Speaking entirely for myself, I like to look at the rate of change of total hours worked in the economy. Total hours worked is equal to the total number of workers employed multiplied by the average length of the workweek for the average worker. The length of the workweek tends to respond at turning points faster than does the number of jobs.
Frankel provides the graph below which tracks the trend in hours worked over the past decade.
Based on this, he argues that the economy is not yet in recovery and continues on its downward trajectory.

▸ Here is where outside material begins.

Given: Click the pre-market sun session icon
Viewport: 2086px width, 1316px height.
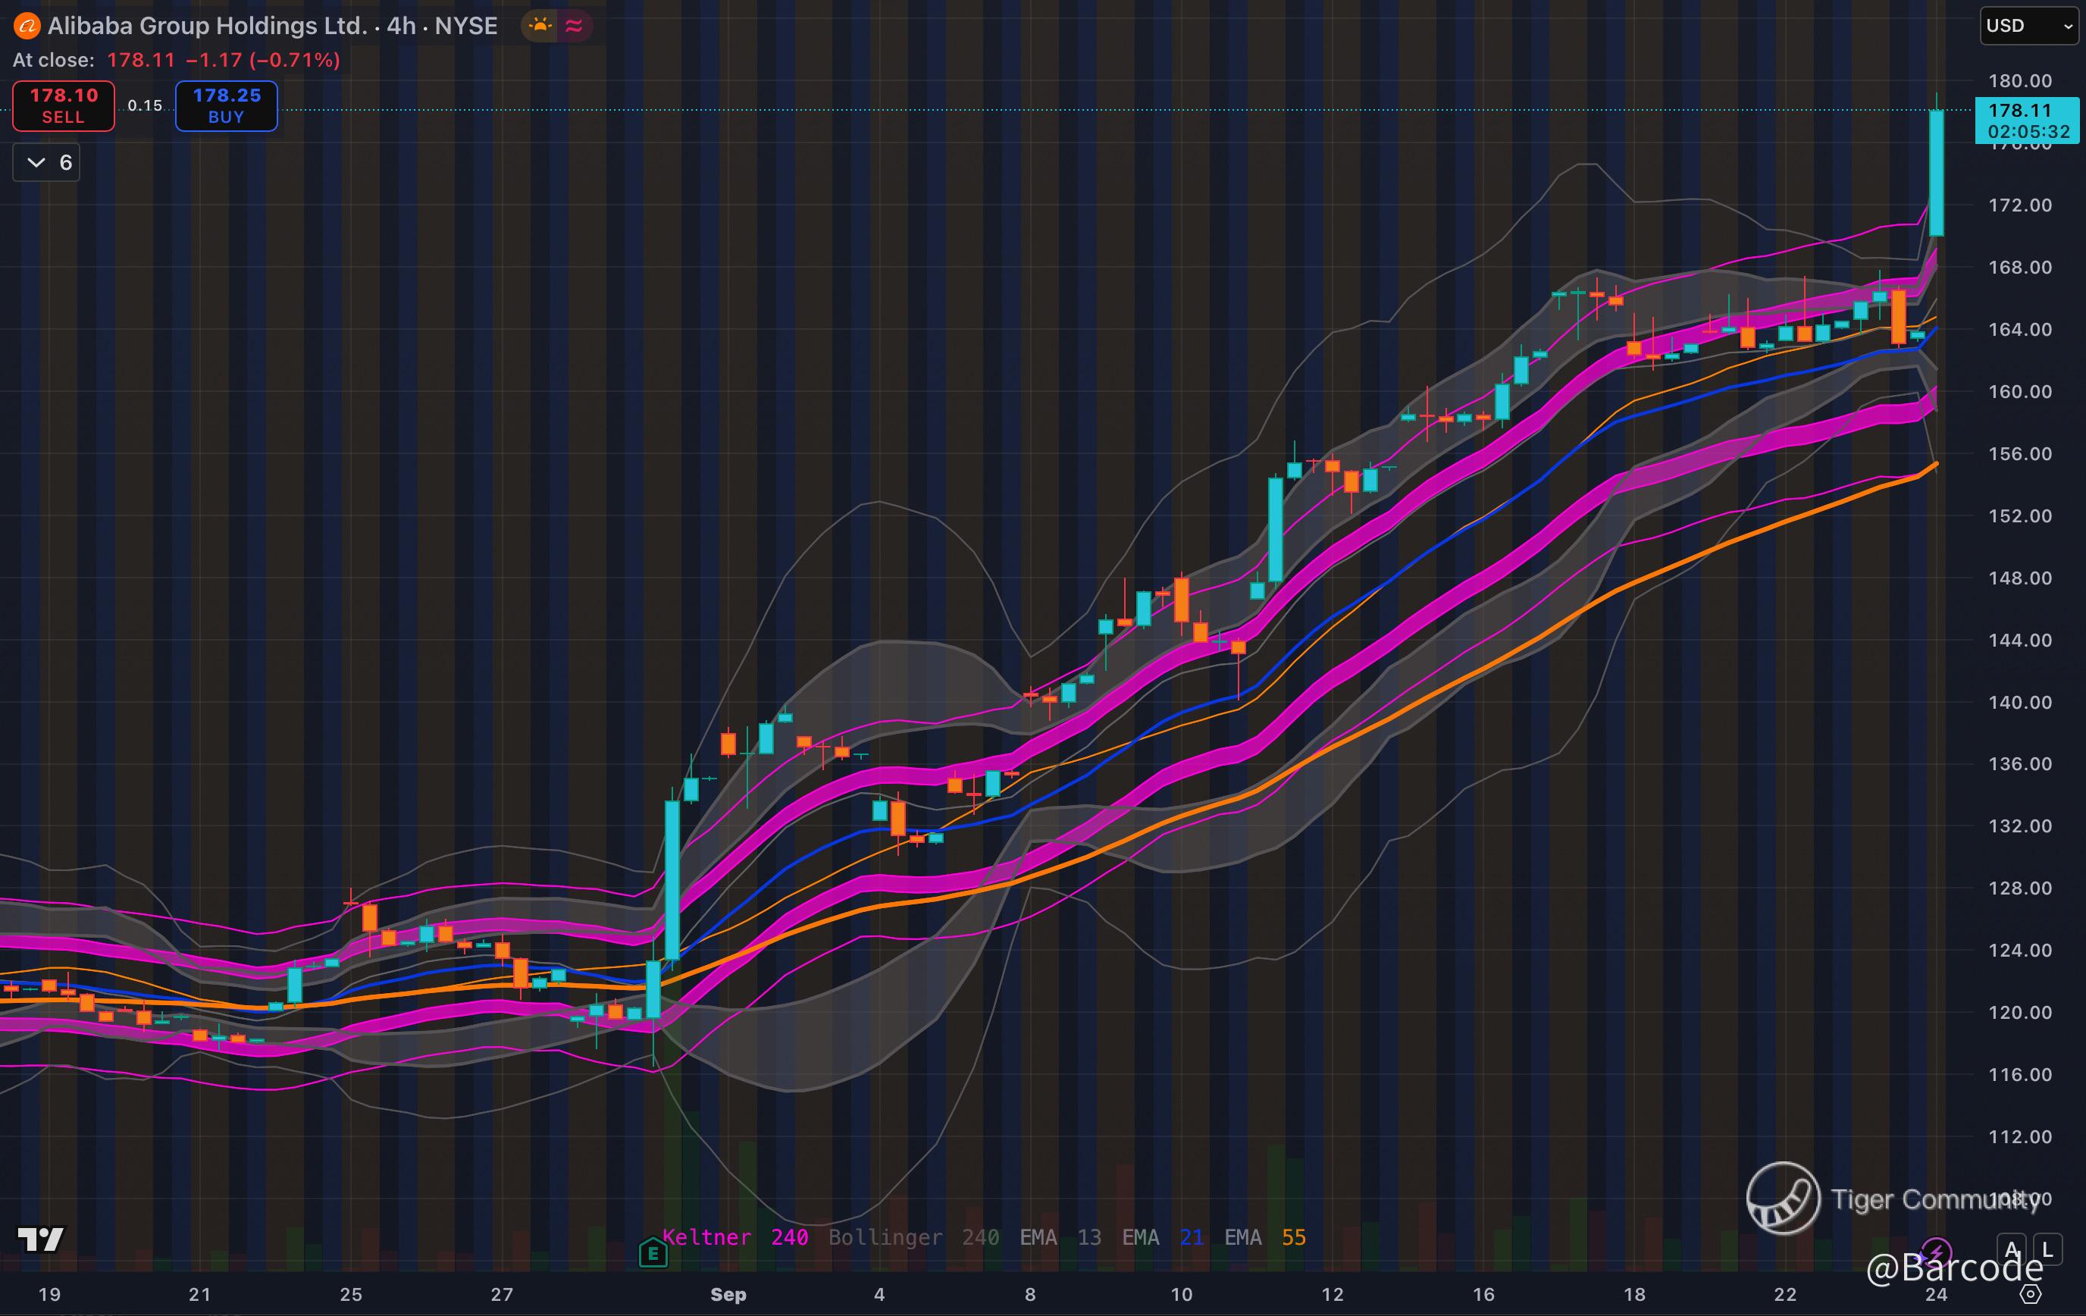Looking at the screenshot, I should [541, 26].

The length of the average work week fell to its lowest since 1964 ! ... [N]ot only did total hours worked decline in May, but the rate of decline (0.7%) was very much in line with the rate of contraction that workers have experienced since September. Hours worked suggests that the hope-inspiring May moderation in the job loss series may have been a monthly aberration. If firms were really gearing up to start hiring workers once again, why would they now be cutting back as strongly as ever on the hours that they ask their existing employees to work? If one factors in falling wages, to compute total weekly earnings, the picture looks still worse.
Frankel's "bottom line:"
[T]he labor market does not quite yet suggest that the economy has hit bottom.